• [Problem to work on]
Every record must be retyped as it stands.
########################################
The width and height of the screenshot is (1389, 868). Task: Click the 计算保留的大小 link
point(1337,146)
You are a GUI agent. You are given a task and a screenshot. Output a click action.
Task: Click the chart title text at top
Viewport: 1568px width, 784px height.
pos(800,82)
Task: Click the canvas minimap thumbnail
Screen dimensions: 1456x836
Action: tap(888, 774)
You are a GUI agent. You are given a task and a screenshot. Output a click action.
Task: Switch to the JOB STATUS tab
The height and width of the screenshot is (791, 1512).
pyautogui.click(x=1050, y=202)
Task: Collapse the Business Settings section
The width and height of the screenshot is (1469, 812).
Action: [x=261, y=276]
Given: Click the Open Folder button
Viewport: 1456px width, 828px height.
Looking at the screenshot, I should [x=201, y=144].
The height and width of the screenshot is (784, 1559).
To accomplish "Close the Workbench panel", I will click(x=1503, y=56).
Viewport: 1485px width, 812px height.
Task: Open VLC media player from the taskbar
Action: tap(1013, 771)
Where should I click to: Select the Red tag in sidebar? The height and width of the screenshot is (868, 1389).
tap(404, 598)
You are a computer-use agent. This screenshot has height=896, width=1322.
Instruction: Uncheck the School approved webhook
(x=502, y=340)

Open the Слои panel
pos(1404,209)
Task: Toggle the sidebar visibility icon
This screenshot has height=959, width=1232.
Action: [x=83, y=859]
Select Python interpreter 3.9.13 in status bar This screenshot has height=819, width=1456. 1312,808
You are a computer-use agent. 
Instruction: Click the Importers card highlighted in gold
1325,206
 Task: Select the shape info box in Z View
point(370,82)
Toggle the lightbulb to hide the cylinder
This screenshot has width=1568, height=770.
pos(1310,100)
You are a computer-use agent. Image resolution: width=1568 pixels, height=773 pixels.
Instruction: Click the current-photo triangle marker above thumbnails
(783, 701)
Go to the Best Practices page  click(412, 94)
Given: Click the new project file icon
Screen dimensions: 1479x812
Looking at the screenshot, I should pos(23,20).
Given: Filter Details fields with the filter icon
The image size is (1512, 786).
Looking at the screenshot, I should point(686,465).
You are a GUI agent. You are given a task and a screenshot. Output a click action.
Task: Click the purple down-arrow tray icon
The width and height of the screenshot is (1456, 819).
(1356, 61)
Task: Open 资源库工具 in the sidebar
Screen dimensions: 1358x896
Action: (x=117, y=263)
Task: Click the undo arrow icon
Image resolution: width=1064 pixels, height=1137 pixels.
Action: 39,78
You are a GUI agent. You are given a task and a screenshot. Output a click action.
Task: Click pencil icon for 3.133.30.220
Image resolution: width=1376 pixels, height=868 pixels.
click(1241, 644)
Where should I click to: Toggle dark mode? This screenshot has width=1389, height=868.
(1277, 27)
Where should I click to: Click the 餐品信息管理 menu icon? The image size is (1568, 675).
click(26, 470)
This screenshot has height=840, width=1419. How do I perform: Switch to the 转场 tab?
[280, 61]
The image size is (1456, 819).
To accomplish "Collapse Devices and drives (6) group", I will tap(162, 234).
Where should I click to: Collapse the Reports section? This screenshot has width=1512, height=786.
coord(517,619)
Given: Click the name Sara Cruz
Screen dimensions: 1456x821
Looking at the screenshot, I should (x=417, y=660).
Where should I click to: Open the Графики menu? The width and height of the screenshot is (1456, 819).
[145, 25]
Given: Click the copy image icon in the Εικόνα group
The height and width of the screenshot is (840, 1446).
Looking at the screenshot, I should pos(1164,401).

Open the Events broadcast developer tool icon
########################################
• [Finished task]
The width and height of the screenshot is (1389, 868). Task: Click the 计算保留的大小 link
point(1337,146)
You are a GUI agent. You are given a task and a screenshot. Output a click action.
Task: Click the chart title text at top
Viewport: 1568px width, 784px height.
pos(800,82)
Task: Click the canvas minimap thumbnail
Screen dimensions: 1456x836
Action: tap(888, 774)
You are a GUI agent. You are given a task and a screenshot. Output a click action.
Task: Switch to the JOB STATUS tab
The height and width of the screenshot is (791, 1512).
pyautogui.click(x=1050, y=202)
Task: Collapse the Business Settings section
The width and height of the screenshot is (1469, 812).
Action: [x=261, y=276]
Given: Click the Open Folder button
Viewport: 1456px width, 828px height.
Looking at the screenshot, I should [x=201, y=144].
The height and width of the screenshot is (784, 1559).
To accomplish "Close the Workbench panel", I will click(x=1503, y=56).
Viewport: 1485px width, 812px height.
Task: Open VLC media player from the taskbar
Action: tap(1013, 771)
Where should I click to: Select the Red tag in sidebar? The height and width of the screenshot is (868, 1389).
tap(404, 598)
You are a computer-use agent. This screenshot has height=896, width=1322.
Instruction: Uncheck the School approved webhook
(x=502, y=340)

Open the Слои panel
pos(1404,209)
Task: Toggle the sidebar visibility icon
This screenshot has height=959, width=1232.
Action: [x=83, y=859]
Select Python interpreter 3.9.13 in status bar This screenshot has height=819, width=1456. 1312,808
You are a computer-use agent. 
Instruction: Click the Importers card highlighted in gold
1325,206
 Task: Select the shape info box in Z View
point(370,82)
Toggle the lightbulb to hide the cylinder
This screenshot has width=1568, height=770.
pos(1310,100)
You are a computer-use agent. Image resolution: width=1568 pixels, height=773 pixels.
Instruction: Click the current-photo triangle marker above thumbnails
(783, 701)
Go to the Best Practices page  click(412, 94)
Given: Click the new project file icon
Screen dimensions: 1479x812
Looking at the screenshot, I should pos(23,20).
Given: Filter Details fields with the filter icon
The image size is (1512, 786).
Looking at the screenshot, I should point(686,465).
You are a GUI agent. You are given a task and a screenshot. Output a click action.
Task: Click the purple down-arrow tray icon
The width and height of the screenshot is (1456, 819).
(1356, 61)
Task: Open 资源库工具 in the sidebar
Screen dimensions: 1358x896
Action: (x=117, y=263)
Task: Click the undo arrow icon
Image resolution: width=1064 pixels, height=1137 pixels.
Action: 39,78
You are a GUI agent. You are given a task and a screenshot. Output a click action.
Task: Click pencil icon for 3.133.30.220
Image resolution: width=1376 pixels, height=868 pixels.
click(1241, 644)
Where should I click to: Toggle dark mode? This screenshot has width=1389, height=868.
(1277, 27)
Where should I click to: Click the 餐品信息管理 menu icon? The image size is (1568, 675).
click(26, 470)
This screenshot has height=840, width=1419. How do I perform: Switch to the 转场 tab?
[280, 61]
The image size is (1456, 819).
To accomplish "Collapse Devices and drives (6) group", I will tap(162, 234).
Where should I click to: Collapse the Reports section? This screenshot has width=1512, height=786.
coord(517,619)
Given: Click the name Sara Cruz
Screen dimensions: 1456x821
Looking at the screenshot, I should (x=417, y=660).
Where should I click to: Open the Графики menu? The width and height of the screenshot is (1456, 819).
[145, 25]
Given: Click the copy image icon in the Εικόνα group
The height and width of the screenshot is (840, 1446).
Looking at the screenshot, I should pos(1164,401).

Open the Events broadcast developer tool icon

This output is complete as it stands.